Провал колоссальный, ряд отраслей почти утрачен. Нужна мобилизационная восстановительная программа — но способна ли верховная власть ее предложить?
Целеполагание выступает в связке с рефлексией. Одно без другого недейственно. Невозможно ставить цель на будущее, не подведя итога прошлому как результата предыдущих решений. Но верно и обратное: если дается радикальная оценка состоянию, из которого выходит система, нельзя уклониться от целеполагания.
Эта связка и дискурсе российской власти разорвана. Вчитаемся в такие слова Послания В.В. Путина 2007 года: «Есть и те, кто… хотел бы вернуть недавнее прошлое. Одни — для того, чтобы, как раньше, безнаказанно разворовывать общенациональные богатства, грабить людей и государство. Другие — чтобы лишить нашу страну экономической и политической самостоятельности».
Тут — небывалое по выразительности определение недавнего прошлого («правления Ельцина»). Это была Смута, когда одни безнаказанно грабили людей и государство, а другие лишали нашу страну экономической и политической самостоятельности. Но как можно сказать такие слова и даже и намекнуть, кто конкретно грабил людей и государство, кто лишал страну независимости и, если попросту, когда состоится над ними нормальный суд согласно Уголовному кодексу Российской Федерации.

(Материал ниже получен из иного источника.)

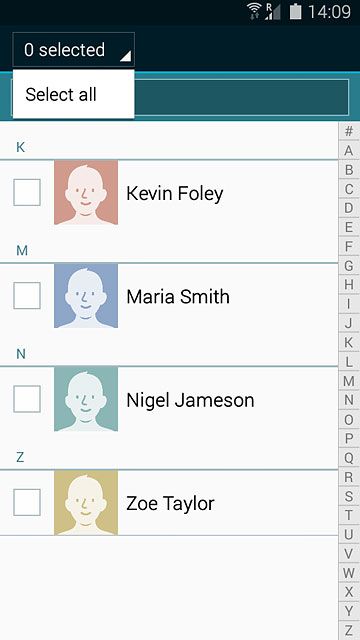Jump to # in the index bar
The image size is (360, 640).
(349, 131)
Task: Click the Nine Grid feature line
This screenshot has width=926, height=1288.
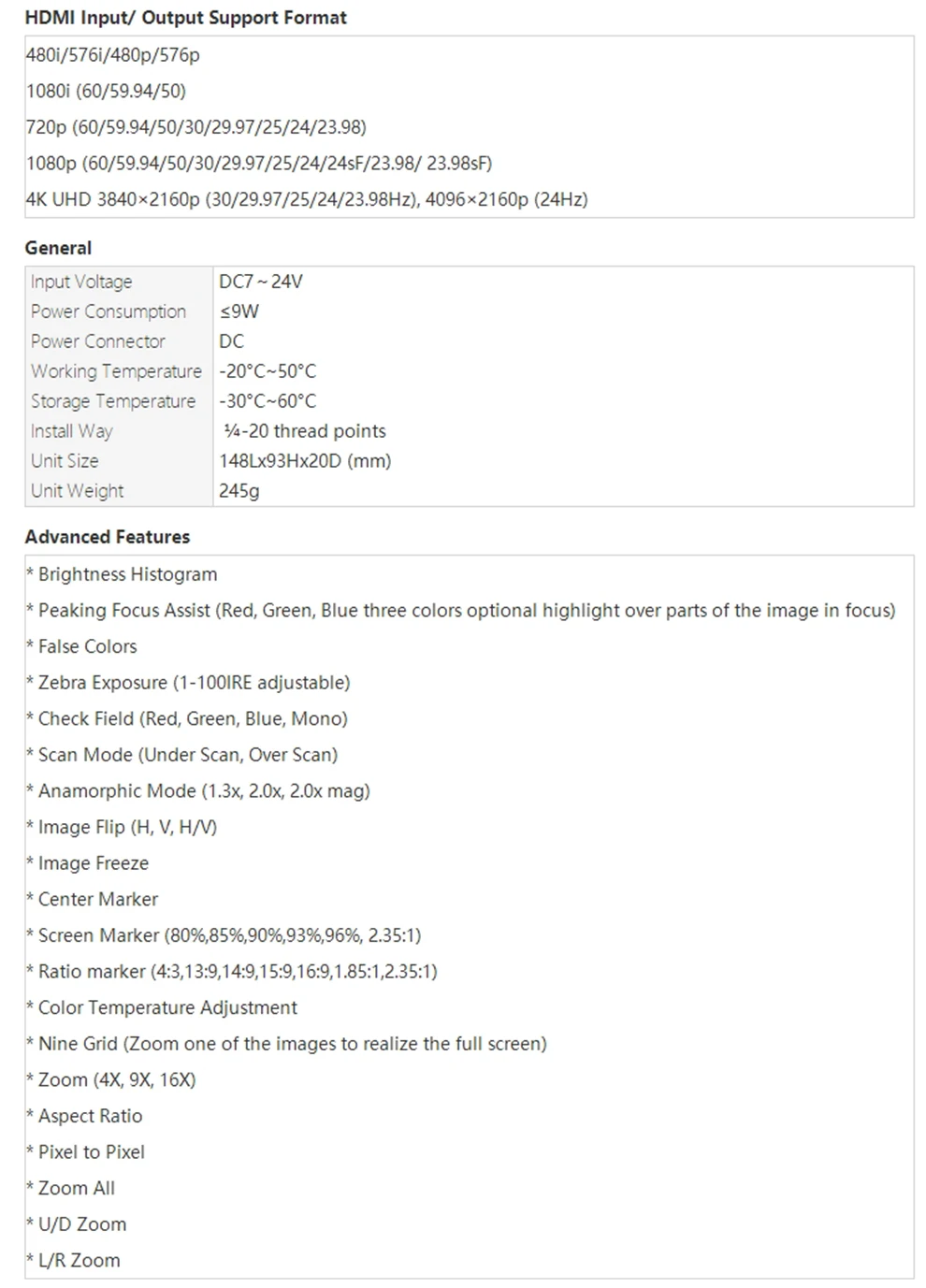Action: click(x=286, y=1044)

Принципиальный дефект той мировоззренческой структуры, на основе которой производилось целеполагание реформ — этический нигилизм, игнорирование тех ограничений, которые «записаны» на языке нравственных ценностей. Отсутствие этой компоненты в программах больших реформ выхолащивает их смысл, лишает легитимности. Постановка цели реформы всегда предваряется манифестами, выражающими этическое кредо ее интеллектуальных авторов. Они обязаны сказать людям, «что есть добро» в их программе и что есть меньшее зло по сравнению с альтернативными программами.
Сами по себе политические или экономические инструменты или механизмы (демократия, рынок и пр.) не могут оправдывать слом жизнеустройства и массовые страдания людей. Современный капитализм и буржуазное общество могли быть построены потому, что им предшествовало построение новой нравственной матрицы — протестантской этики. Она предложила людям новый способ служения Богу, инструментом которого в частности была нажива. Именно в частности, как один из инструментов, а не как идеальная цель. Новое представление о добре и связанный с ним новый тип знания, порожденные Реформацией, легитимировали новое жизнеустройство, оправдали страдания.
Ничего похожего не имело места в эпоху Горбачева-Ельцина. За первые десять лет перестройки и реформы обществоведение реформаторов много сделало, чтобы вообще устранить из мировоззренческой матрицы власти сами понятия греха и нравственности, заменив их критерием экономической эффективности.
Н.П. Шмелев писал: «Мы обязаны внедрить во все сферы общественной жизни понимание того, что все, что экономически неэффективно, — безнравственно и, наоборот, что эффективно — то нравственно» [4]. Здесь принято новое соподчинение фундаментальных категорий — эффективности и нравственности. Это радикальный разрыв с традиционной шкалой ценностей, в которой «совесть — выше выгоды». Для нашей темы важен тот факт, что власть декларировала построение правового общества, но подобными декларациями легитимировала криминальный порядок.
Реформа не просто не сформировала чего-то похожего на протестантскую этику, она сформировала ее антипод — этику социального хищника и расхитителя средств производства и жизнеобеспечения общества.
Уже на первых этапах реформы власть проявила столь безжалостное отношение к населению, что даже академик Г.А. Арбатов посчитал нужным отмежеваться от правительства реформаторов: «Меня поражает безжалостность этой группы экономистов из правительства, даже жестокость, которой они бравируют, а иногда и кокетничают, выдавая ее за решительность, а может быть, пытаясь понравиться МВФ» [5].